There were a couple of other glitches when the device showed as connected to 5G. One that happened quite a few times was a version of the "spinning wheel" that can show when you hit a link in a browser or an app -- for some reason, the connection just did not come life. Sometimes it seemed like this was associated with uplink speed tests running in the background: Maybe it was something else. Who knows. It happened enough to be mildly annoying. I haven't heard whether any other users have had this issue.

To put this review into context, here's some background on the EE 5G network deployment. This is based on my current understanding, and is not official EE information:

  • EE's 5G network uses 40 MHz of TDD spectrum at 3.5 GHz. It is an overlay macro cell deployment that uses the existing LTE sites, on a 1.8 GHz grid.

  • London is predominately rooftop deployments. In busier areas, it is already a relatively dense macro network.

  • 5G is very tightly integrated with LTE. As 5G is deployed, LTE equipment is also refreshed.

  • The network uses enhanced dual connectivity (EN-DC) to combine LTE and NR service. This is to maximize data rates and make efficient use of the spectrum. Downlink is both on LTE and NR (unlike the first US networks, which were NR downlink-only at launch). Currently, uplink is on LTE or NR.

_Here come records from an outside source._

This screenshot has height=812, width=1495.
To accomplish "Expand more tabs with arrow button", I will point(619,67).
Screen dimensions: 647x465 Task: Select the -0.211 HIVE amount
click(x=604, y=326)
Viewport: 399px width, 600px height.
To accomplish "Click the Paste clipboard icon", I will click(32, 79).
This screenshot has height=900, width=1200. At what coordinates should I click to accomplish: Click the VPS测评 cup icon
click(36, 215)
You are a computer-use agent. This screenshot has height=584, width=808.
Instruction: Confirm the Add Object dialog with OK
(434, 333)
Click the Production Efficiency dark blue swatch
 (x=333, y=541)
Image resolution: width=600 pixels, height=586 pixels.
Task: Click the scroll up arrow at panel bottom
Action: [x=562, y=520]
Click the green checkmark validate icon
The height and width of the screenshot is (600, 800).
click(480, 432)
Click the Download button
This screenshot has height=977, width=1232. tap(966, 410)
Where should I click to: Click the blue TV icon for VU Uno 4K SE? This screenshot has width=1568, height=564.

  • Most of the EE 5G base stations are configured for 8x8 MIMO, with a few higher-capacity sites using 64T64R massive MIMO active antenna systems for 5G. The use of 8x8 as opposed to 32T32R and 64T64R systems for 5G is interesting.

  • Each 5G site has a minimum 100 MHz of downlink spectrum deployed per sector, comprising 2x60MHz of LTE (3 carriers of FDD) and 40 MHz of 5G at 3.5 GHz (a single TDD carrier). Busier sites have 125 MHz deployed comprising 2x85 MHz of LTE and 40 MHz of 5G.

  • EE's 40 MHz of 5G spectrum is less than the mid-band deployments of other operators in South Korea, parts of Europe and even Three UK, all of which have 100 MHz. With another mid-band spectrum auction next year, EE is hopeful it will be able to secure adjacent spectrum which it could deploy on the same equipment it has today, without having to deploy extra hardware.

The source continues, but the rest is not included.